GOES-16 Day Cloud Phase Distinction from 1816-1951 UTC, below, shows the strengthening storm. You can use the cloud texture over Louisiana to infer regions where precipitation is occurring (all in the form of snow!). Day Cloud Phase Distinction also highlights — in green — snow that is on the ground in Kansas and Oklahoma, and also in southeast Texas that becomes apparent as the deeper clouds (orange/yellow in this RGB) pull away. That snow on the ground in southeast Texas is inhibiting the development of cumulus clouds (white/cyan).
The toggle below includes annotations highighting regions of snow and low clouds.

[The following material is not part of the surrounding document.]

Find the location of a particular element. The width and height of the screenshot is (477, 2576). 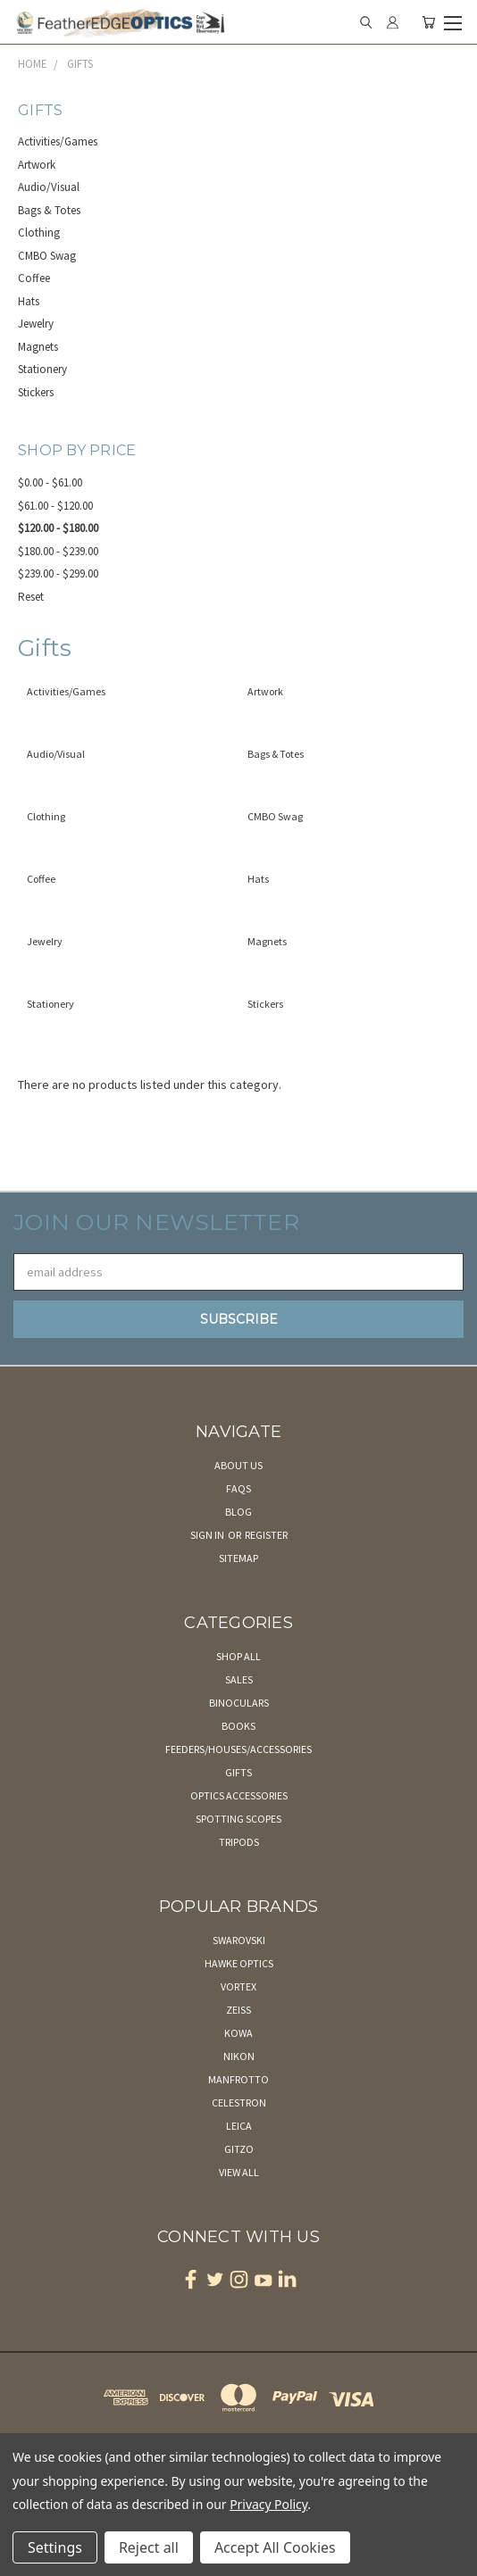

A zoomed-in Day Cloud Phase Distinction RGB over Louisiana at 2001 UTC, below, shows how one might use this RGB, both the color and texture, to infer regions where precipitation is occurring.
A closer look at the Gulf Coast — from Bay City, Texas across Louisiana to Gulfport-Biloxi, Mississippi — using GOES-16 Infrared (10.3 µm) images (above) showed the eastward progression of snow observations (occasionally moderate to heavy at some sites) during the 16.5 hours ending at 2201 UTC. Cloud-top infrared brightness temperatures became increasingly colder (-40s to -50s C, shades of green to yellow) as snowfall rates increased across the region. A corresponding animation with overlays of Winter Watches, Warnings and Advisories is available here — which included the first-ever Blizzard Warning issued by the NWS Lake Charles forecast office (that extended all the way to the coast).
Two features of note occurred during that time period: a brief cluster of GOES-16 GLM Flash Extent Density pixels over southwest Louisiana at 1511 UTC (above), suggesting that thundersnow may have occurred (none of the 3 nearby METAR sites explicitly reported lightning or thundersnow, although the southernmost site was reporting heavy snow) — and a Ship Report of moderate to heavy freezing rain off the coast of Louisiana at 1800 UTC (below); there was quite a difference between that ship report air temperature (32ºF) the sea surface temperature (61ºF)!
This is an ongoing storm, and this blog post will be amended later.